Space Shuttle Architecture

Beyond careful staging of how you go after your project’s backlog, there are architectural approaches you can take advantage of to help take advantage of innovation. Abstracting technology choices, so there is no unnecessary tight coupling of those choices, can make it much easier to change your mind or take advantage of the latest and greatest down the road.

For example, it used to be common to make data requests directly to an underlying database from a user application. This is the simplest and most efficient approach. However, at Silicon Valley Data Science (SVDS) we avoid this approach at all costs. By implementing a service layer between the application and the database, the application architecture is no longer tightly coupled to the database selection. You can change your database from Oracle to Postgres, or from MySQL to Cassandra, and your application is none the wiser. This is how we can isolate technology choices and support very complex, evolving application architectures without them breaking every time someone changes something.

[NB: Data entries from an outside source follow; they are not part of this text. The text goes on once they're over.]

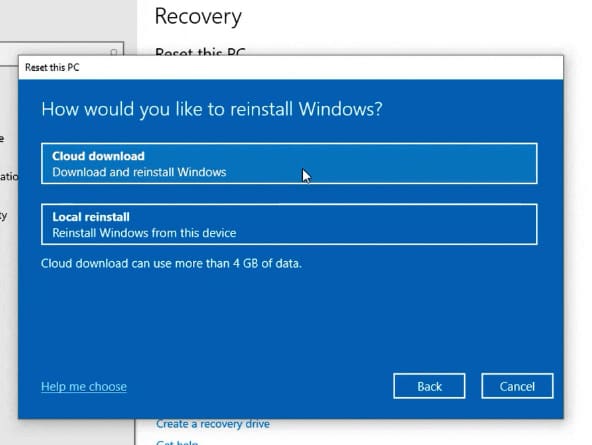The image size is (592, 445).
Task: Click the bold 'Cloud download' label
Action: (x=98, y=156)
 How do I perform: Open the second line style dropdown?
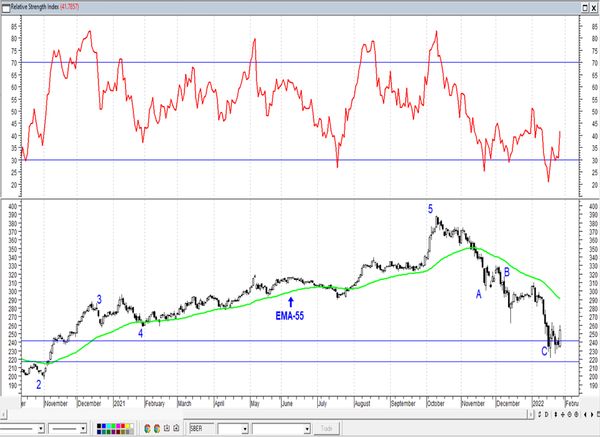[x=84, y=428]
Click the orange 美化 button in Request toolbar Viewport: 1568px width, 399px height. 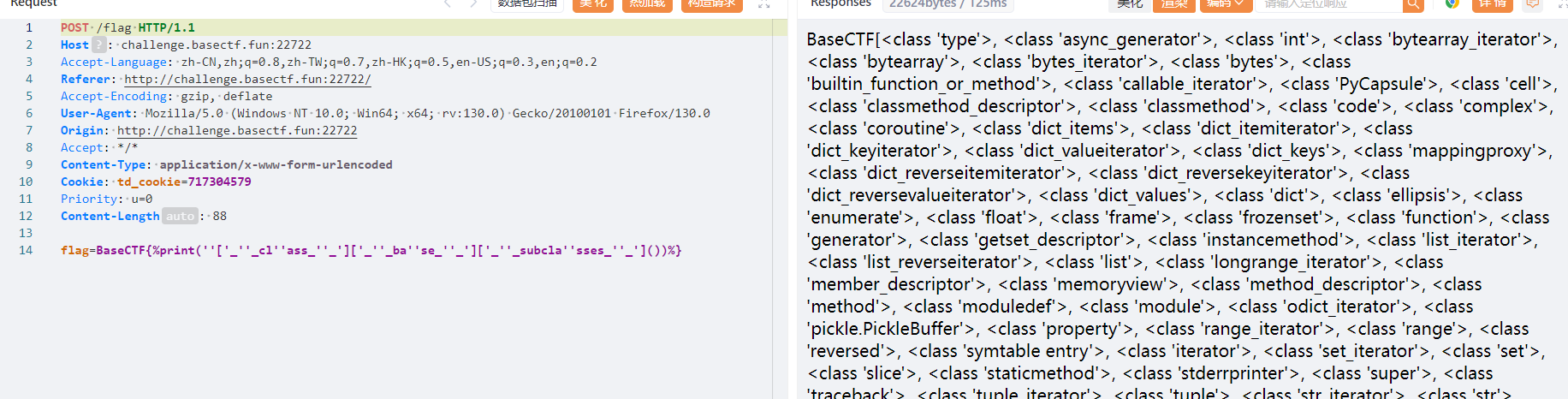(x=593, y=4)
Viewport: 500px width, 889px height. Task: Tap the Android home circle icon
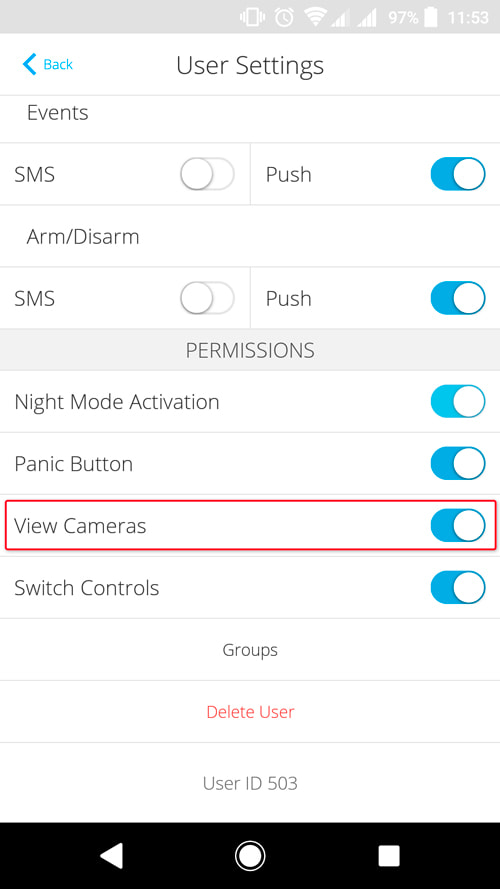(250, 855)
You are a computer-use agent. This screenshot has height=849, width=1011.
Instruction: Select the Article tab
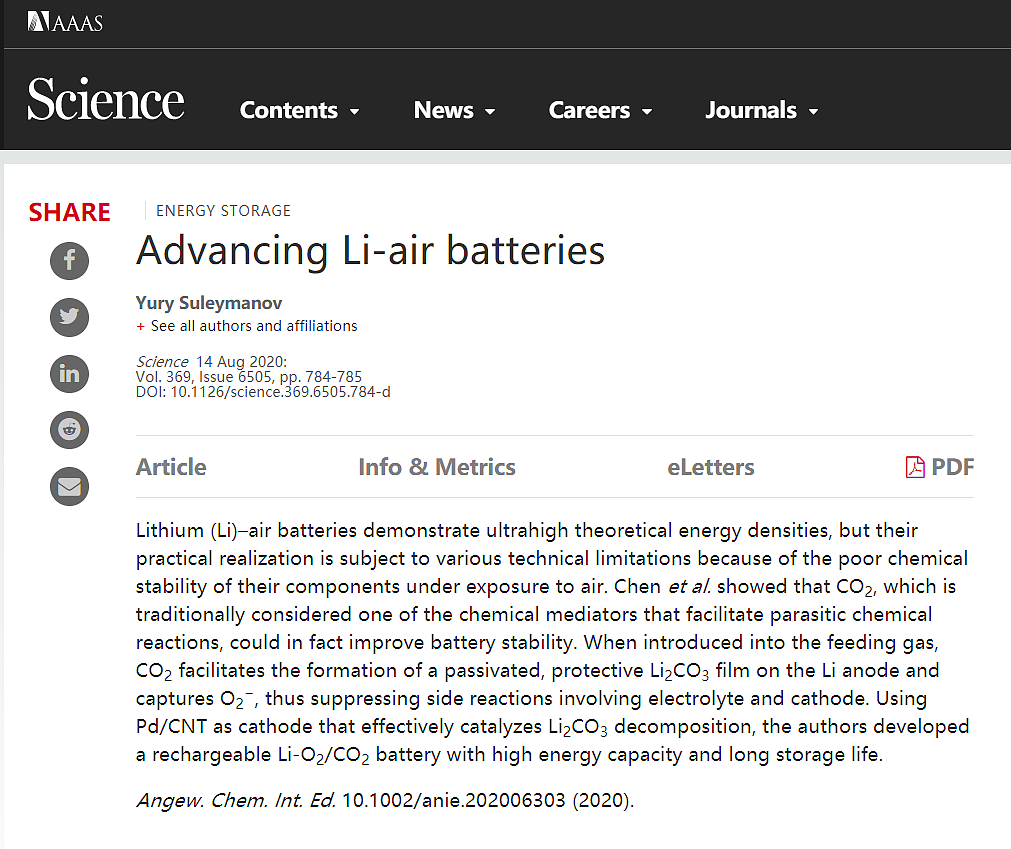pyautogui.click(x=171, y=467)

Amazon has used this services approach to dramatic effect. They are able to support a dizzying array of products, warehouses, supply chains, partner vendors, and service offerings successfully, with several aspects of the entire system in flux at any given time. It’s probably the only way possible to integrate tens of thousands of partner inventory systems into what seems like a single store. Could you imagine if Amazon had to update its systems every time one of its small vendor partners updated their inventory system?

Next Steps

The idea of the space shuttle problem is to help put into perspective how we execute technology-driven projects in a rapidly changing (and improving) technology landscape. The goal is identifying and reducing our exposure to risk while increasing our understanding of the compromises involved with technology decisions, taking maximal advantage of innovation as we go. In some cases, the value gained by forgoing agility may be worth the consequences.

The point is to identify and front-load the poorly understood pieces of your project. Proper use of abstraction techniques can make changing your mind about those choices least expensive and easiest to implement—and that maximizes your ability to take advantage of technology innovation. Come to think of it, that’s probably the achievable version of “future proof.”